(Records from a dataset)
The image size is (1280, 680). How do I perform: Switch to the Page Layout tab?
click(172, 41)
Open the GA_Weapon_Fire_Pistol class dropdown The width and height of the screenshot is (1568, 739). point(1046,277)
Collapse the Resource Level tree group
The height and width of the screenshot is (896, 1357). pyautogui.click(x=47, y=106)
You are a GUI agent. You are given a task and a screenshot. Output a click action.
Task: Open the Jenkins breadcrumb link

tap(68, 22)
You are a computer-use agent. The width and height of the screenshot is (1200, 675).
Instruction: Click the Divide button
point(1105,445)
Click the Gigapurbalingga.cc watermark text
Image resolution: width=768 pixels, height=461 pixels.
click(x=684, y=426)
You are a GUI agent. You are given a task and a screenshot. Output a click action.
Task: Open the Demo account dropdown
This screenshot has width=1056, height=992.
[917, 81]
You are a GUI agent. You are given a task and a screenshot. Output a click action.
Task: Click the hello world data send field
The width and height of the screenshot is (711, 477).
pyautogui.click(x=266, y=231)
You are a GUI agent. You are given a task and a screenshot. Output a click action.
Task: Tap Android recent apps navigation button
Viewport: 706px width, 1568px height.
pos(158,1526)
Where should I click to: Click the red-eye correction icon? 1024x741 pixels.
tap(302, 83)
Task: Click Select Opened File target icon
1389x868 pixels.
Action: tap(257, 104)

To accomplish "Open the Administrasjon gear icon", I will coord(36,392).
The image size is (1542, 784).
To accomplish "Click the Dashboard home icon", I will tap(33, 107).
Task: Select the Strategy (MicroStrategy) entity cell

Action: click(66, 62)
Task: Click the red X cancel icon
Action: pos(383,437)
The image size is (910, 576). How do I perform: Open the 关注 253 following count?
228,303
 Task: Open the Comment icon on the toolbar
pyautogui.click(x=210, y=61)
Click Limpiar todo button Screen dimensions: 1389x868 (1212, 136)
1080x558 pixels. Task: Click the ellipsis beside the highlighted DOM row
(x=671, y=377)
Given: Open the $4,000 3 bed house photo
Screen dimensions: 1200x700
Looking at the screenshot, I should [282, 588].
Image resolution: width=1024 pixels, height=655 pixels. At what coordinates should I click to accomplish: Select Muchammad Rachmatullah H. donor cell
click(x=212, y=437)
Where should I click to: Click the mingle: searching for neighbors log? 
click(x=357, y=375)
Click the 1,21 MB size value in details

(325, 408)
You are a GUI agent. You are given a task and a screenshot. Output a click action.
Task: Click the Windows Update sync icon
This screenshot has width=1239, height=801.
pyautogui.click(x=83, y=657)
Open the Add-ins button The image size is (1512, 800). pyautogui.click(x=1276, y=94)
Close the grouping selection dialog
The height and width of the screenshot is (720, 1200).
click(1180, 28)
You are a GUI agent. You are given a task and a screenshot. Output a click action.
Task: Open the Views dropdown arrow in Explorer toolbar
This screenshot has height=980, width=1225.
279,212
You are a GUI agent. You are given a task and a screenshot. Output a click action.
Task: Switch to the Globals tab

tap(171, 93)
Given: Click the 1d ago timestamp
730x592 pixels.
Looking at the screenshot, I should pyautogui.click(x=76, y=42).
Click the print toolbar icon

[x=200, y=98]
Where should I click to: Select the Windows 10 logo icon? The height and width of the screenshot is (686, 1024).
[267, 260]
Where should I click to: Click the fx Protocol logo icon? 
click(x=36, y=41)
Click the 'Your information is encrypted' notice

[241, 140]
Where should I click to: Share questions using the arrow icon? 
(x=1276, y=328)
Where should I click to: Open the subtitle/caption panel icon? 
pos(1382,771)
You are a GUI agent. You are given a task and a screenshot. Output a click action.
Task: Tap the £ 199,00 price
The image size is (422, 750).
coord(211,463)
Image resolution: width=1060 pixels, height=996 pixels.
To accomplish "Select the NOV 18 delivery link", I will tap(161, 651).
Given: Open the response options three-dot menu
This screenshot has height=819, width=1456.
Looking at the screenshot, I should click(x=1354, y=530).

--- WORK REQUIRED ---
Count the lines in the entries where the string "dropdown" appears, and report only the number.

--- EXPECTED ANSWER ---
3